# Power of the Elves



## JeffF. (Jan 31, 2002)

Throughout the Silmarillion and LOTR there are many references to the power of elves and the specific levels of power. For example, Glorfindel who saves the wounded Frodo (to the Morgul-Knife at weathertop) is one of the most powerful. Having dwelt in Aman he has power in that unseen world the Nazgul move in. The host of the Noldor that initialy returned from the West is composed of warriors like Glorfindel. The very light of their eyes and their weapons is painful to Orcs and I assume to the rest of the evil species. Next most powerful are the Sindarin elves of Thingol's kingdom who have the assistance of the Dwarves and weapons and armor of steel. Least of the elves seem to be the Green Elves of Ossiriand and the Silvan Elves of Greenwood the Great without armor and few weapons of steel until late in their histories.

My question has to do with the children of the Noldor, those born in ME. Gil-Galad faces Sauron on Mount Doom with Elendil. Gil-Galad was born in Hithlum in the First Age. As such he would not have the power that elves like Glorfindel have. It seems to me he would be less a threat to Sauron than Fingolfin was to Morgoth. Where should elves like Gil-Galad be on the scale of relative elf power? Are they like the Sindarin elves or do they have greater power inherited from their parents? If so does the power of the Noldor born in ME diminish with each new gneration?


----------



## Beleg Strongbow (Feb 1, 2002)

> _Originally posted by JeffF. _
> *Throughout the Silmarillion and LOTR there are many references to the power of elves and the specific levels of power. For example, Glorfindel who saves the wounded Frodo (to the Morgul-Knife at weathertop) is one of the most powerful. Having dwelt in Aman he has power in that unseen world the Nazgul move in. The host of the Noldor that initialy returned from the West is composed of warriors like Glorfindel. The very light of their eyes and their weapons is painful to Orcs and I assume to the rest of the evil species. Next most powerful are the Sindarin elves of Thingol's kingdom who have the assistance of the Dwarves and weapons and armor of steel. Least of the elves seem to be the Green Elves of Ossiriand and the Silvan Elves of Greenwood the Great without armor and few weapons of steel until late in their histories.
> 
> My question has to do with the children of the Noldor, those born in ME. Gil-Galad faces Sauron on Mount Doom with Elendil. Gil-Galad was born in Hithlum in the First Age. As such he would not have the power that elves like Glorfindel have. It seems to me he would be less a threat to Sauron than Fingolfin was to Morgoth. Where should elves like Gil-Galad be on the scale of relative elf power? Are they like the Sindarin elves or do they have greater power inherited from their parents? If so does the power of the Noldor born in ME diminish with each new gneration? *






I think it would but the power wouldn't be as much as their parent's. Gil Galad was mighty elf nonetheless. He was not as mighty as any of the noldor once they came form Aman. But he was a stronger then most of Thingol's elves. In my opionon.

→ **Provided data**
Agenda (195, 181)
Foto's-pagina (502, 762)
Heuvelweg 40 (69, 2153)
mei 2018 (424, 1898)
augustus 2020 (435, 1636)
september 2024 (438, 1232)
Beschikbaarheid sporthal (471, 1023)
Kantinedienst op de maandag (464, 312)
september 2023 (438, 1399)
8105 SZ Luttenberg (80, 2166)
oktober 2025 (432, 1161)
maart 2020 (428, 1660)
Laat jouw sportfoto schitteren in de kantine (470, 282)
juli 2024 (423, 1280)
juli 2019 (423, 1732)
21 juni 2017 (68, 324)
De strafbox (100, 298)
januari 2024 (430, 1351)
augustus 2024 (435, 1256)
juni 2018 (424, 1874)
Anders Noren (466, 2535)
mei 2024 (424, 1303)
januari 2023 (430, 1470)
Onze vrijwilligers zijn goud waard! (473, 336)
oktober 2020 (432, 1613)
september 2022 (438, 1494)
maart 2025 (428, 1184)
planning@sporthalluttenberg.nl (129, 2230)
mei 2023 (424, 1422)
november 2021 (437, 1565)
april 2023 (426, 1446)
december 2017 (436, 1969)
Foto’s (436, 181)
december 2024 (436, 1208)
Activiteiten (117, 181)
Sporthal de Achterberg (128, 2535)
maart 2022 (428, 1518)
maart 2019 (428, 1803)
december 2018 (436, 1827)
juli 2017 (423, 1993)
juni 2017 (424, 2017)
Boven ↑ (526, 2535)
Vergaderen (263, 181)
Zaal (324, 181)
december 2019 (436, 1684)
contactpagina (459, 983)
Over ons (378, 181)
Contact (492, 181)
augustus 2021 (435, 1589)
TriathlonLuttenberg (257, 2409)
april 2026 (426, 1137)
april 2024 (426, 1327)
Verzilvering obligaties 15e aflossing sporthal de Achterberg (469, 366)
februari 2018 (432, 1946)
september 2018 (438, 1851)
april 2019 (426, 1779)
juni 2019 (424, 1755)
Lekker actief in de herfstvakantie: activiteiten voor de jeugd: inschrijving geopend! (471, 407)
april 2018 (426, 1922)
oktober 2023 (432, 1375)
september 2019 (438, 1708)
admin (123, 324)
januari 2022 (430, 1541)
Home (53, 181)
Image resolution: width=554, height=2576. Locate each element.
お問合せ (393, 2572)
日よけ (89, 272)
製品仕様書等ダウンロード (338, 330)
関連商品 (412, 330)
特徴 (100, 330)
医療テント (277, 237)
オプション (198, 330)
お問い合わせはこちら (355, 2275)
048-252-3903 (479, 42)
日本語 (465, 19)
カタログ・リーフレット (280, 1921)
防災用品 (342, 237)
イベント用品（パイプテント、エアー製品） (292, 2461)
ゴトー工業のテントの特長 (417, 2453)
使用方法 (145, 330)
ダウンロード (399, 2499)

→ **Set task A**
List each Tolkien character named in the body of the posts in the elf power thread, not counting the posters' usernames.
→ **Set task B**
Express the listing lines as a JSON list of strings, one string per line with blank lines omitted, starting with the line that contains "september 2019 (438, 1708)" and going through the last line of the listing.
The forum thread and the listing have no connection to each other.

→ **Task output A**
Glorfindel, Frodo, Thingol, Gil-Galad, Sauron, Elendil, Fingolfin, Morgoth

→ **Task output B**
[
  "september 2019 (438, 1708)",
  "admin (123, 324)",
  "januari 2022 (430, 1541)",
  "Home (53, 181)",
  "Image resolution: width=554, height=2576. Locate each element.",
  "お問合せ (393, 2572)",
  "日よけ (89, 272)",
  "製品仕様書等ダウンロード (338, 330)",
  "関連商品 (412, 330)",
  "特徴 (100, 330)",
  "医療テント (277, 237)",
  "オプション (198, 330)",
  "お問い合わせはこちら (355, 2275)",
  "048-252-3903 (479, 42)",
  "日本語 (465, 19)",
  "カタログ・リーフレット (280, 1921)",
  "防災用品 (342, 237)",
  "イベント用品（パイプテント、エアー製品） (292, 2461)",
  "ゴトー工業のテントの特長 (417, 2453)",
  "使用方法 (145, 330)",
  "ダウンロード (399, 2499)"
]